Similarly, the number of those who state the housing market to be ‘not good’ or ‘not at all good’ fell back during the month, receding by two percentage points to 69%. This compares with 27% who believe it to be ‘somewhat good’ – its highest level reached since the study began in November 2010. Pessimism towards the housing market remains strongest in the North of the UK where 76% feel it is ‘not good’ or ‘not at all good’.

Meanwhile, confidence regarding the employment situation bounced back slightly from the dip seen in May, but remains downbeat. 83% of respondents described the employment situation as ‘not good’ or ‘not at all good’ in June, compared with 87% the month before. Females are the most pessimistic with 87% feeling this way.

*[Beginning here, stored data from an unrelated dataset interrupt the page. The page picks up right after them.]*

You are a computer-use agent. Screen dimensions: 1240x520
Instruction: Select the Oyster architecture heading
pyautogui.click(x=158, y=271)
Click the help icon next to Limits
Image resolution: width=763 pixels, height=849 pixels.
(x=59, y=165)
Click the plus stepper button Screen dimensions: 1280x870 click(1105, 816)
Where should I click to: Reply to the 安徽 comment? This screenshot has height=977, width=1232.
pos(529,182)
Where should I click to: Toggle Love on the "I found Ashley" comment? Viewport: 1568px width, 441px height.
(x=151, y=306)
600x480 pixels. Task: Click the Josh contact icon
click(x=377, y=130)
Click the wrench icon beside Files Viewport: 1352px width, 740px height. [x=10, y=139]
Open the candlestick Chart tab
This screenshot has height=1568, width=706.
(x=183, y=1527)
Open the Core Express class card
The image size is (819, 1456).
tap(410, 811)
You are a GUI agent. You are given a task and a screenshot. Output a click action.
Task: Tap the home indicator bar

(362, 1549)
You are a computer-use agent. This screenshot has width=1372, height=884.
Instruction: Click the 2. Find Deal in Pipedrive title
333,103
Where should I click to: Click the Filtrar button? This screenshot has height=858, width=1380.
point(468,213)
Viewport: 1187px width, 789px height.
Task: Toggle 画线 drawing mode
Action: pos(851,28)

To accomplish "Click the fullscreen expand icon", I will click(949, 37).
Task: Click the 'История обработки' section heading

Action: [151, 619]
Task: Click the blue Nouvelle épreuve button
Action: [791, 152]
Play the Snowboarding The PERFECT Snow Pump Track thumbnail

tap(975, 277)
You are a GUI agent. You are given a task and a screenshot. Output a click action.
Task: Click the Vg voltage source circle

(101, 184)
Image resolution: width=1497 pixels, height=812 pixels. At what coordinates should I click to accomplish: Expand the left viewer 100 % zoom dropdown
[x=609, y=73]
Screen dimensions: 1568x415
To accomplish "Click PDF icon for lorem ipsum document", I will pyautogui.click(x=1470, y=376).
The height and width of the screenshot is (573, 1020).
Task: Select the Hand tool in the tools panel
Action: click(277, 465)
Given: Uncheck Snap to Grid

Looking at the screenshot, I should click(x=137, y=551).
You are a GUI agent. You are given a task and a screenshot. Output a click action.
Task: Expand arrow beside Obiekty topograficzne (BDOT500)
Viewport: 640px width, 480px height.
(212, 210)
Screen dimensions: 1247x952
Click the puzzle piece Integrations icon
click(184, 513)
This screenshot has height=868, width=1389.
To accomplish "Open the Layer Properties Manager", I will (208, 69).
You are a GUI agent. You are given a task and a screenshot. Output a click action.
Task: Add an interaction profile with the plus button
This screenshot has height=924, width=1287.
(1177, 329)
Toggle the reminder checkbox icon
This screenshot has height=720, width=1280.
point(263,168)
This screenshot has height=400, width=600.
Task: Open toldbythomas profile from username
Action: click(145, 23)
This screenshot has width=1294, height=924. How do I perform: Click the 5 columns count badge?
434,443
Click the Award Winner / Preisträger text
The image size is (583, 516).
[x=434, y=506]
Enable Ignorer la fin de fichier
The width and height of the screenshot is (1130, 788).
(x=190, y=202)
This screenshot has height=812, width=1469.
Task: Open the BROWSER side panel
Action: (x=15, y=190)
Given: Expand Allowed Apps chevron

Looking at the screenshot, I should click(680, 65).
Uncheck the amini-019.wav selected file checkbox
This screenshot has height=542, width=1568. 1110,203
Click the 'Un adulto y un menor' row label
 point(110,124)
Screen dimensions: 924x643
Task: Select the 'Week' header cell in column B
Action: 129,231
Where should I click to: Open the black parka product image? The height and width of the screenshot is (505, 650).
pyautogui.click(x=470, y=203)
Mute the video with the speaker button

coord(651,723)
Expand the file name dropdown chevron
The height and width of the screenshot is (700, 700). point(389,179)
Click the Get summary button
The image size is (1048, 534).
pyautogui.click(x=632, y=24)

There was no change in consumer sentiment towards their own personal finances in June, which remained steady at 54% stating they are ‘excellent’, ‘very good’ or ‘somewhat good’. The 25-34 year old age group continues to have the most positive outlook on their personal finances with 60% stating they are ‘excellent’, ‘very good’ or ‘somewhat good’, compared with 46% of 45-54 year olds who remain the most subdued.

People’s optimism towards their own financial situation has also translated into a greater proportion saying that they will save more if they have money left over at the end of the month in June, reaching a historical peak of 66% (56% in May). Similarly, 56% said they would be likely to spend any leftover money on leisure activities (up from 44% in May), and 45% would spend more on non-essential purchases (up from 40% in May).